• **About this exercise**: As you work through the listing, transcribe every line exactly as it reads.

• **Source data**:

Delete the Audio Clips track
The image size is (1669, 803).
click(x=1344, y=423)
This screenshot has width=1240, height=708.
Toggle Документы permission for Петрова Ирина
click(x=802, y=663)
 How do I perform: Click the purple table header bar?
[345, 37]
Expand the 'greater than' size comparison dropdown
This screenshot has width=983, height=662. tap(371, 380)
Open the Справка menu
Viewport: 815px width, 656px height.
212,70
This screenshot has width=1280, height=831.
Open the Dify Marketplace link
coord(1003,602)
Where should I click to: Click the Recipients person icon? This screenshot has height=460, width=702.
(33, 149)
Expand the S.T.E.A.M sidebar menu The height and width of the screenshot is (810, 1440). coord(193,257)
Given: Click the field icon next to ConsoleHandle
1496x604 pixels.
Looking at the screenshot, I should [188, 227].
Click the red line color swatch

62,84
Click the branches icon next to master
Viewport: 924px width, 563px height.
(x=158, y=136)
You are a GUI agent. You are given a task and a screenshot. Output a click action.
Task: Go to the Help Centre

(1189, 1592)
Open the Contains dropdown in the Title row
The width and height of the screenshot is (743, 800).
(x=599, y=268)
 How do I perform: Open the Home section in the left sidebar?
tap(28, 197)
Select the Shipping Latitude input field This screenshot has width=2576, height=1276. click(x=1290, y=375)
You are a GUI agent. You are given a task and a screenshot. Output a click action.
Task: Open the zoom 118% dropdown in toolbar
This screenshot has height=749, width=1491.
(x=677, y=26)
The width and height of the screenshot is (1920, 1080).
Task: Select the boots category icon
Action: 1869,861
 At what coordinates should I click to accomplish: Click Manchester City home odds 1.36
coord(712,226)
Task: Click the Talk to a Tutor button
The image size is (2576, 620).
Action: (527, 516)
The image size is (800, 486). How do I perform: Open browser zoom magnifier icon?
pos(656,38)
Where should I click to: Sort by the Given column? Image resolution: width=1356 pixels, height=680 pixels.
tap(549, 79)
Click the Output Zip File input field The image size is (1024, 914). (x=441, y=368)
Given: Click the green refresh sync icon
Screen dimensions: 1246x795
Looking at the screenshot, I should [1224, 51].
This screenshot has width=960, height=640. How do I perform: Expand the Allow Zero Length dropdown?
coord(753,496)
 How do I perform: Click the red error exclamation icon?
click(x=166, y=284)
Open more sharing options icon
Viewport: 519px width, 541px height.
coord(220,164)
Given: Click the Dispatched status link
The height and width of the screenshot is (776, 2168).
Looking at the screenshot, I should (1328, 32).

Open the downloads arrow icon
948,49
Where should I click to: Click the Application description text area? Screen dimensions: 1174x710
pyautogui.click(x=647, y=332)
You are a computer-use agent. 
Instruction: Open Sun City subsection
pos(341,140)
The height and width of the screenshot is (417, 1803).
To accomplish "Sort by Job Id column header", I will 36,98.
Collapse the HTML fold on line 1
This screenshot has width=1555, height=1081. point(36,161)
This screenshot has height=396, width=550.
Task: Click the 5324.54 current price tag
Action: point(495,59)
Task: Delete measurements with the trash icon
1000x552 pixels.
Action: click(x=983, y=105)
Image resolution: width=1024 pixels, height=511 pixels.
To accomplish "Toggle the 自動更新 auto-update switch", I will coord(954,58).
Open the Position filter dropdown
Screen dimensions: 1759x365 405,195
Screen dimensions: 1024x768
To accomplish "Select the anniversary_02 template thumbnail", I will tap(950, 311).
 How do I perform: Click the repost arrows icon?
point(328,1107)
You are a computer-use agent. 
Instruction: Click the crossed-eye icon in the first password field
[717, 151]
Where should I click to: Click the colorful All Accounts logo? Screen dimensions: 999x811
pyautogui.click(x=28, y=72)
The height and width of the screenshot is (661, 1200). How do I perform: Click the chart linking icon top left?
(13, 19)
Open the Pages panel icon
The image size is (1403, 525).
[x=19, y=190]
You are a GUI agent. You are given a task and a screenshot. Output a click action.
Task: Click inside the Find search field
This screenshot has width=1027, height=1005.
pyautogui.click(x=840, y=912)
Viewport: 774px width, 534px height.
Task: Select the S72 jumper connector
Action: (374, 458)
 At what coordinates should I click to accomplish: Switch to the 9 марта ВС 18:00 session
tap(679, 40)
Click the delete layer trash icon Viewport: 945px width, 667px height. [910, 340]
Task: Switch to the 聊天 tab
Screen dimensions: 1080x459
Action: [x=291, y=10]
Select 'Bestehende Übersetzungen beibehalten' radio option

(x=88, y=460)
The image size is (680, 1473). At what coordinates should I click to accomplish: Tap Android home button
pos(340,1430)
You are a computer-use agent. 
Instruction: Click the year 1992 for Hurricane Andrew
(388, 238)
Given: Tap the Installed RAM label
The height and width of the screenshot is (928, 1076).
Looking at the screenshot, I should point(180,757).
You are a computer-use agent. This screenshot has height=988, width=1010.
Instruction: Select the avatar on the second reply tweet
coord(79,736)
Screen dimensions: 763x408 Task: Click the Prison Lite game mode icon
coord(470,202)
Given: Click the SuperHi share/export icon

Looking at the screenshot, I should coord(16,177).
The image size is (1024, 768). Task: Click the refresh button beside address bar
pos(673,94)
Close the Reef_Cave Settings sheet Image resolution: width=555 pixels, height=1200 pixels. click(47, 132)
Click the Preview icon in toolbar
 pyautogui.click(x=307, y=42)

• **Response**:
Delete the Audio Clips track
The image size is (1669, 803).
click(x=1344, y=423)
This screenshot has width=1240, height=708.
Toggle Документы permission for Петрова Ирина
click(x=802, y=663)
 How do I perform: Click the purple table header bar?
[345, 37]
Expand the 'greater than' size comparison dropdown
This screenshot has width=983, height=662. tap(371, 380)
Open the Справка menu
Viewport: 815px width, 656px height.
212,70
This screenshot has width=1280, height=831.
Open the Dify Marketplace link
coord(1003,602)
Where should I click to: Click the Recipients person icon? This screenshot has height=460, width=702.
(33, 149)
Expand the S.T.E.A.M sidebar menu The height and width of the screenshot is (810, 1440). coord(193,257)
Given: Click the field icon next to ConsoleHandle
1496x604 pixels.
Looking at the screenshot, I should [188, 227].
Click the red line color swatch

62,84
Click the branches icon next to master
Viewport: 924px width, 563px height.
(x=158, y=136)
You are a GUI agent. You are given a task and a screenshot. Output a click action.
Task: Go to the Help Centre

(1189, 1592)
Open the Contains dropdown in the Title row
The width and height of the screenshot is (743, 800).
(x=599, y=268)
 How do I perform: Open the Home section in the left sidebar?
tap(28, 197)
Select the Shipping Latitude input field This screenshot has width=2576, height=1276. click(x=1290, y=375)
You are a GUI agent. You are given a task and a screenshot. Output a click action.
Task: Open the zoom 118% dropdown in toolbar
This screenshot has height=749, width=1491.
(x=677, y=26)
The width and height of the screenshot is (1920, 1080).
Task: Select the boots category icon
Action: 1869,861
 At what coordinates should I click to accomplish: Click Manchester City home odds 1.36
coord(712,226)
Task: Click the Talk to a Tutor button
The image size is (2576, 620).
Action: (527, 516)
The image size is (800, 486). How do I perform: Open browser zoom magnifier icon?
pos(656,38)
Where should I click to: Sort by the Given column? Image resolution: width=1356 pixels, height=680 pixels.
tap(549, 79)
Click the Output Zip File input field The image size is (1024, 914). (x=441, y=368)
Given: Click the green refresh sync icon
Screen dimensions: 1246x795
Looking at the screenshot, I should [1224, 51].
This screenshot has width=960, height=640. How do I perform: Expand the Allow Zero Length dropdown?
coord(753,496)
 How do I perform: Click the red error exclamation icon?
click(x=166, y=284)
Open more sharing options icon
Viewport: 519px width, 541px height.
coord(220,164)
Given: Click the Dispatched status link
The height and width of the screenshot is (776, 2168).
Looking at the screenshot, I should (1328, 32).

Open the downloads arrow icon
948,49
Where should I click to: Click the Application description text area? Screen dimensions: 1174x710
pyautogui.click(x=647, y=332)
You are a computer-use agent. 
Instruction: Open Sun City subsection
pos(341,140)
The height and width of the screenshot is (417, 1803).
To accomplish "Sort by Job Id column header", I will 36,98.
Collapse the HTML fold on line 1
This screenshot has width=1555, height=1081. point(36,161)
This screenshot has height=396, width=550.
Task: Click the 5324.54 current price tag
Action: point(495,59)
Task: Delete measurements with the trash icon
1000x552 pixels.
Action: click(x=983, y=105)
Image resolution: width=1024 pixels, height=511 pixels.
To accomplish "Toggle the 自動更新 auto-update switch", I will coord(954,58).
Open the Position filter dropdown
Screen dimensions: 1759x365 405,195
Screen dimensions: 1024x768
To accomplish "Select the anniversary_02 template thumbnail", I will tap(950, 311).
 How do I perform: Click the repost arrows icon?
point(328,1107)
You are a computer-use agent. 
Instruction: Click the crossed-eye icon in the first password field
[717, 151]
Where should I click to: Click the colorful All Accounts logo? Screen dimensions: 999x811
pyautogui.click(x=28, y=72)
The height and width of the screenshot is (661, 1200). How do I perform: Click the chart linking icon top left?
(13, 19)
Open the Pages panel icon
The image size is (1403, 525).
[x=19, y=190]
You are a GUI agent. You are given a task and a screenshot. Output a click action.
Task: Click inside the Find search field
This screenshot has width=1027, height=1005.
pyautogui.click(x=840, y=912)
Viewport: 774px width, 534px height.
Task: Select the S72 jumper connector
Action: (374, 458)
 At what coordinates should I click to accomplish: Switch to the 9 марта ВС 18:00 session
tap(679, 40)
Click the delete layer trash icon Viewport: 945px width, 667px height. [910, 340]
Task: Switch to the 聊天 tab
Screen dimensions: 1080x459
Action: [x=291, y=10]
Select 'Bestehende Übersetzungen beibehalten' radio option

(x=88, y=460)
The image size is (680, 1473). At what coordinates should I click to accomplish: Tap Android home button
pos(340,1430)
You are a computer-use agent. 
Instruction: Click the year 1992 for Hurricane Andrew
(388, 238)
Given: Tap the Installed RAM label
The height and width of the screenshot is (928, 1076).
Looking at the screenshot, I should point(180,757).
You are a computer-use agent. This screenshot has height=988, width=1010.
Instruction: Select the avatar on the second reply tweet
coord(79,736)
Screen dimensions: 763x408 Task: Click the Prison Lite game mode icon
coord(470,202)
Given: Click the SuperHi share/export icon

Looking at the screenshot, I should coord(16,177).
The image size is (1024, 768). Task: Click the refresh button beside address bar
pos(673,94)
Close the Reef_Cave Settings sheet Image resolution: width=555 pixels, height=1200 pixels. click(47, 132)
Click the Preview icon in toolbar
 pyautogui.click(x=307, y=42)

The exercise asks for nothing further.